▸ Document text:
- Opening Delimiter -

Personal information
- Full name: Richard Aníbal Porta Candelaresi
- Date of birth: 1 August 1983 (age 42)
- Place of birth: Fairfield, New South Wales, Australia
- Height: 1.84 m (6 ft 0 in)
- Position(s): Striker

Youth career
- River Plate

Senior career*
- Years: Team / Apps / (Gls)
- 2001–2007: River Plate / 78 / (41)
- 2008–2011: Siena / 1 / (0)
- 2008–2009: → Belenenses (loan) / 11 / (1)
- 2009–2010: → River Plate (loan) / 20 / (3)
- 2010–2011: → Nacional (loan) / 19 / (5)
- 2011–2012: Nacional / 16 / (17)
- 2011: → Al Wasl (loan) / 8 / (1)
- 2012–2013: Dubai Club / 21 / (9)
- 2013–2014: Nacional / 13 / (4)
- 2014: Independiente del Valle / 10 / (2)
- 2015: Rentistas / 12 / (2)
- 2015–2016: Cerro / 15 / (5)
- 2016–2017: River Plate / 25 / (3)
- 2017: Cerro / 10 / (0)

International career
- 2003: Uruguay U20 / 3 / (1)

= Richard Porta =

Australian soccer player (born 1983)

Richard Aníbal Porta Candelaresi (born 1 August 1983) is a former professional footballer who played as a striker. He is a two-time golden boot winner, having won the award whilst at River Plate and most recently at Nacional in Uruguay's Primera División. Born in Australia, he represented the Uruguay U20 national team at international level. His nickname is "El Canguro", which means "The Kangaroo" in Spanish.

- Closing Delimiter -

▸ What you will do:
[1] Please transcribe the Richard Porta text word for word, starting with "- 2008–2011: Siena" and going on through "Nacional / 16 / (17)".
[2] Decide whether each statement agrees with the Richard Porta text, answering yes or no and quoting the words of the text that settle it: (a) He played as a goalkeeper. (b) He represented the Uruguay U20 national team. (c) His nickname means "The Lion" in Spanish.
[3] Write the next part of the Richard Porta text, picking up after its final sentence.
The material after this sentence has no part in any of this work.

▸ Available data:

- Opening Delimiter -

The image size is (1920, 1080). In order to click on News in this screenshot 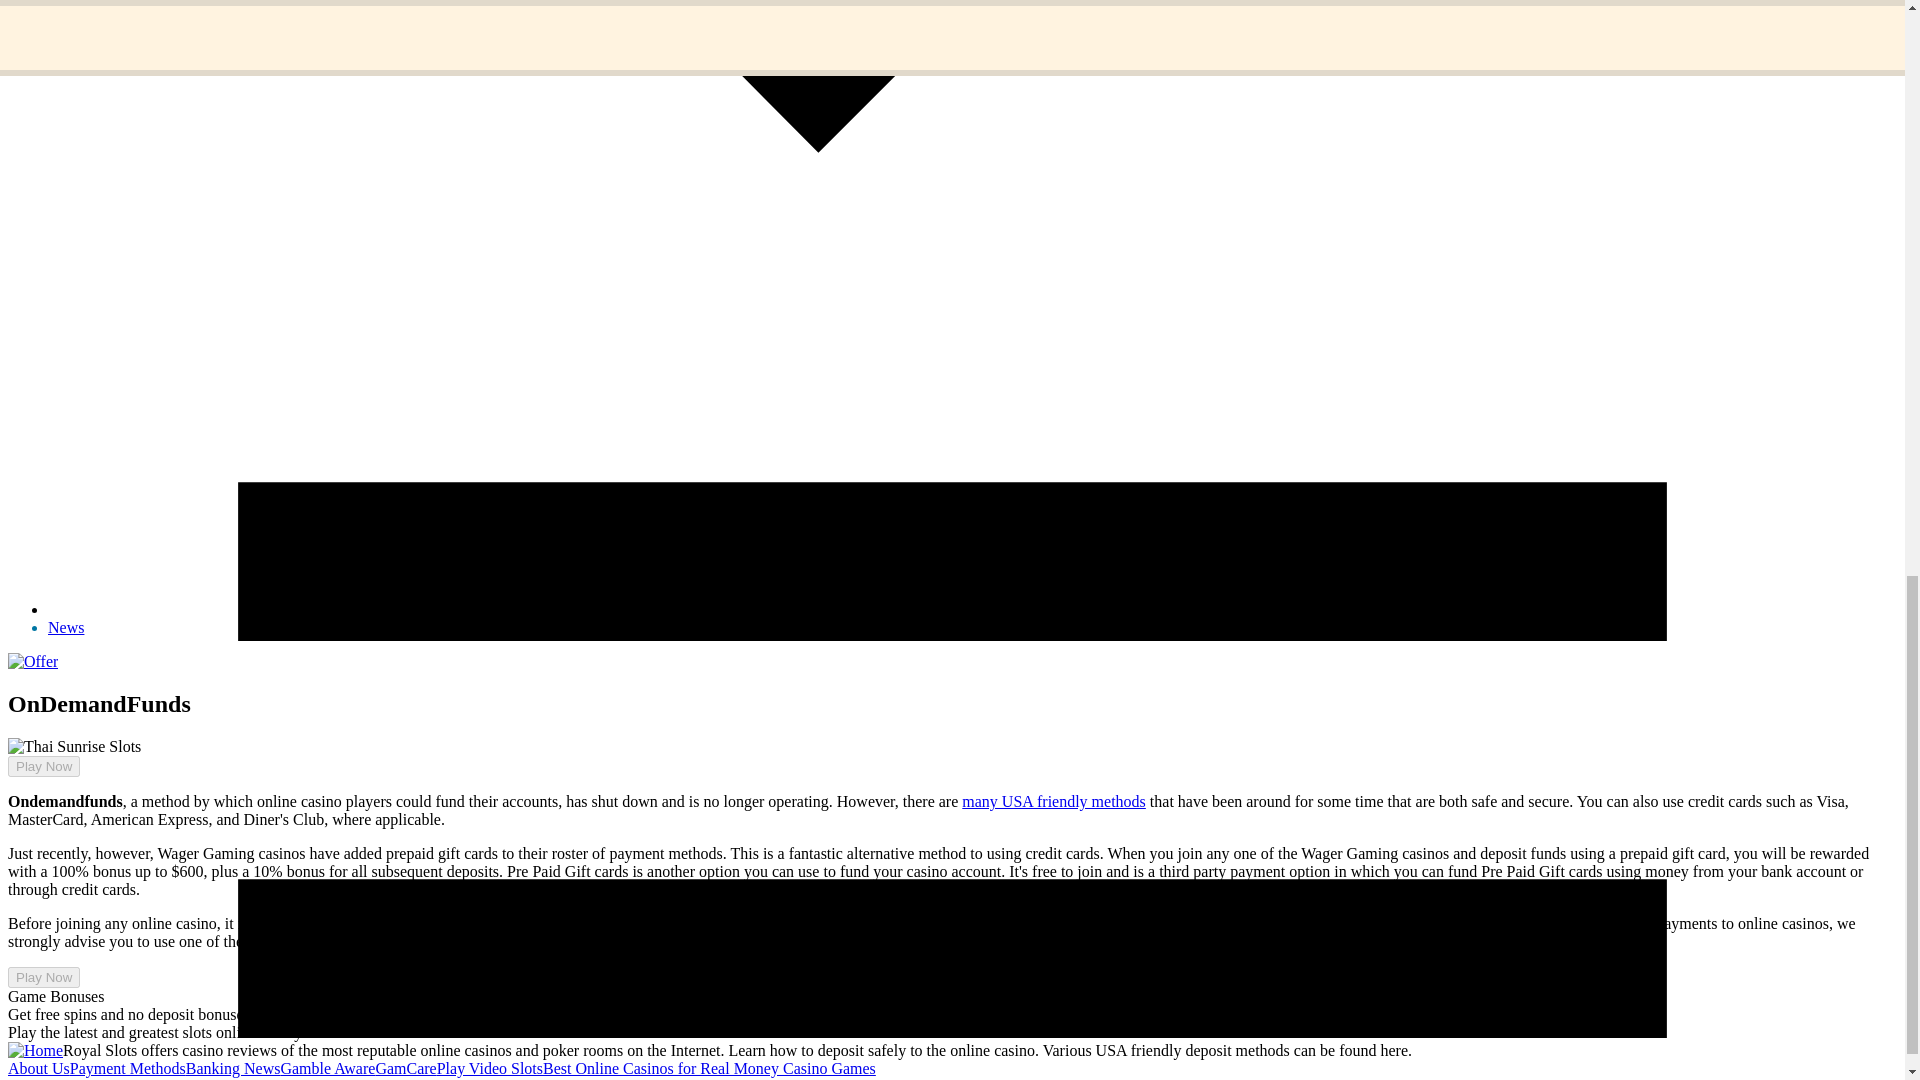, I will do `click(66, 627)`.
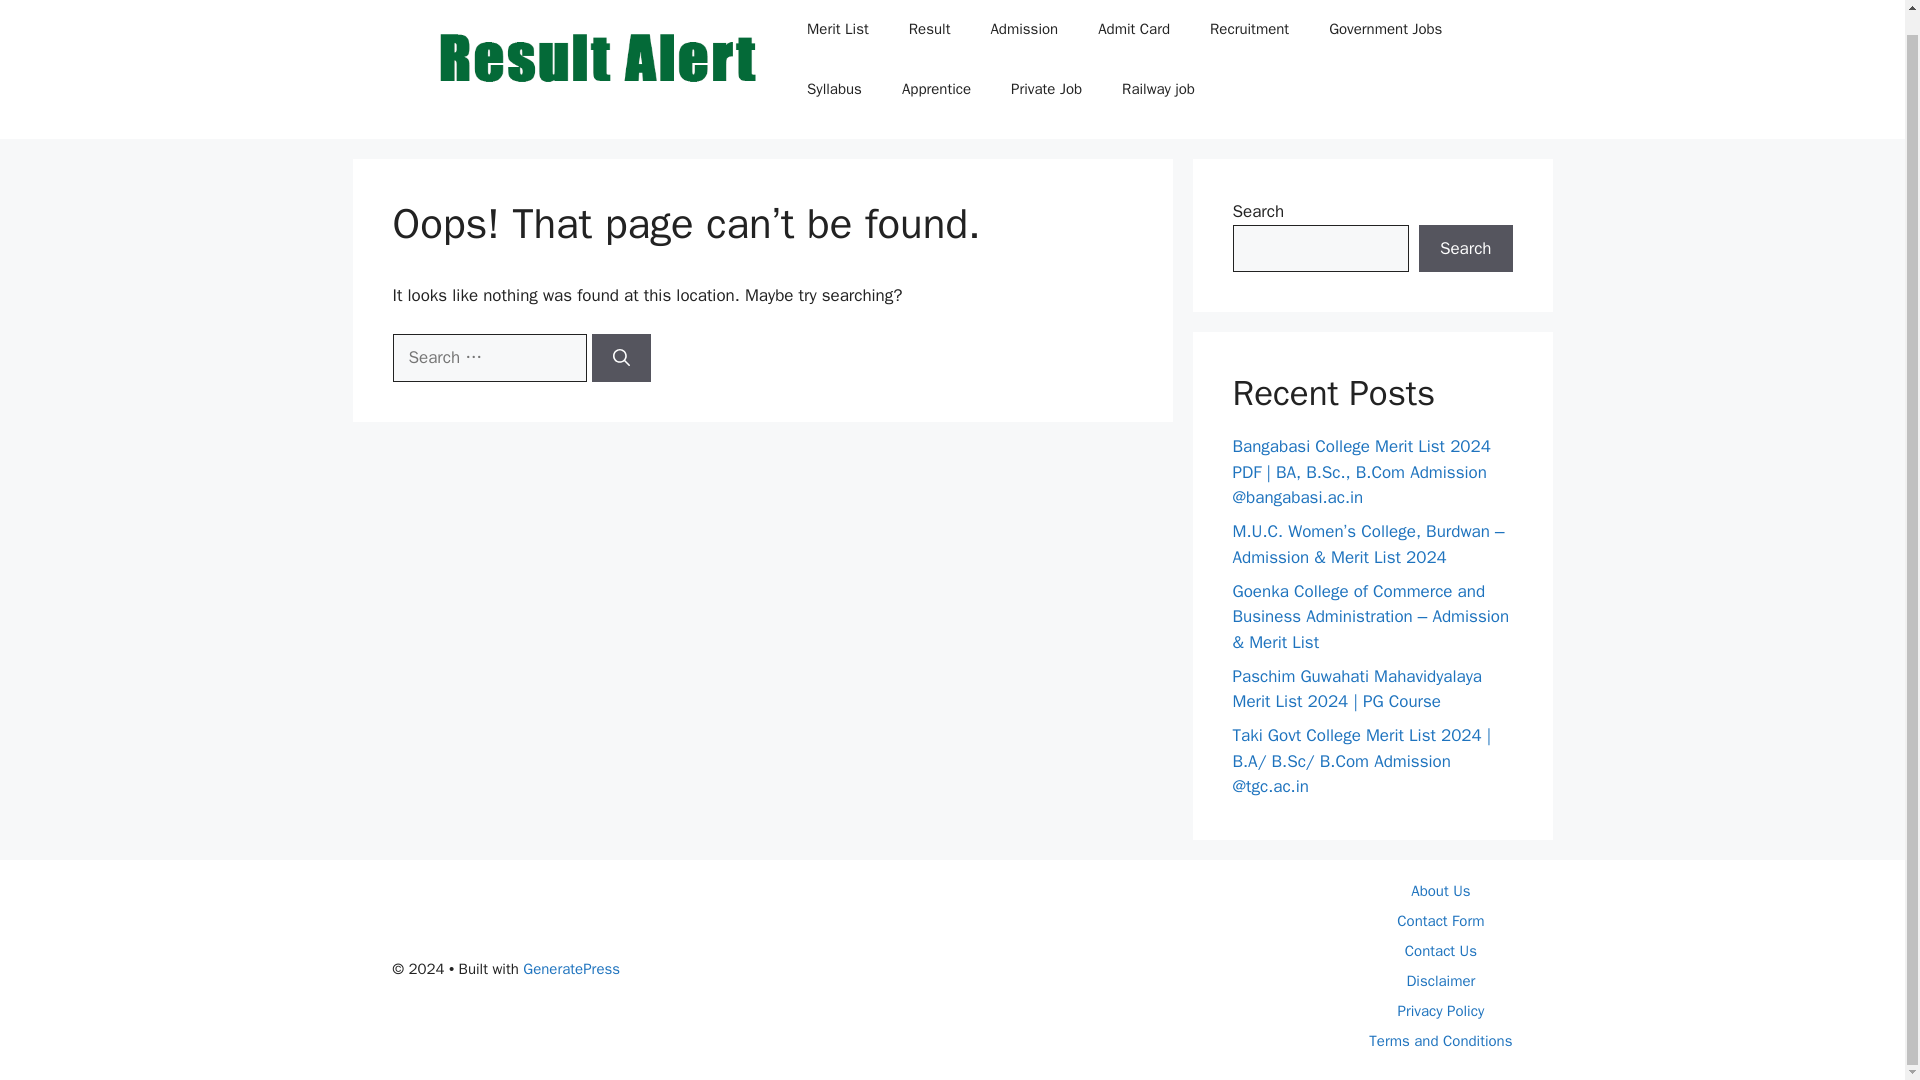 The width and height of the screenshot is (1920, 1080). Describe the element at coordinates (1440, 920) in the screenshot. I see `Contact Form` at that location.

- Closing Delimiter -

▸ Outputs by task:
[1]
- 2008–2011: Siena / 1 / (0)
- 2008–2009: → Belenenses (loan) / 11 / (1)
- 2009–2010: → River Plate (loan) / 20 / (3)
- 2010–2011: → Nacional (loan) / 19 / (5)
- 2011–2012: Nacional / 16 / (17)

[2]
(a) No: "who played as a striker"
(b) Yes: "he represented the Uruguay U20 national team at international level"
(c) No: "which means "The Kangaroo" in Spanish"

[3]
==Early life==
Porta was born at Fairfield Hospital in Sydney, New South Wales to Uruguayan parents. Porta subsequently lived in Australia before relocating to Uruguay at the age of 1. He spent his youth footballing career playing with River Plate.

==Club career==

===River Plate===
Porta scored a record-breaking haul of 19 goals in 15 league appearances during the 2007–08 Primera División's Torneo Apertura. He was joint leading-goal scorer of the tournament along with Danubio's Christian Stuani, establishing a new domestic record which prompted Uruguayan agent Paco Casal to buy the rights of Porta's contract for $1.1 million. In January 2008 Porta was signed to Italian club A.C. Siena.

===Siena===
It was reported that Porta had signed a five-year contract with Siena for approximately €3 million. On 16 March 2008, Porta debuted for Siena in a 4–0 loss to Reggina Calcio when he was substituted onto the field for Tomas Locatelli on 62 minutes. The match proved to be his only appearance in the 2007–08 Serie A season.

===Belenenses===
In August 2008 Porta joined Clube de Futebol Os Belenenses for the 2008–09 Primeira Liga season. He debuted for the club on 21 September in a 2–0 loss to Sporting CP. Two weeks later Porta scored his first goal for the club in a 1–1 draw against Naval 1º de Maio on 5 October, Porta had been substituted onto the field on 87 minutes for Gabriel Enrique Gómez Girón and scored the equaliser for Belenenses on 90 minutes. Porta appeared in 11 games for Belenenses during the 2008–09 season, having scored just one goal, his last appearance was on 24 May in a 3–1 loss to Benfica. Porta made four appearances for Belenenses during the 2008–09 Taça de Portugal after losing to Naval 1º de Maio in the fourth round.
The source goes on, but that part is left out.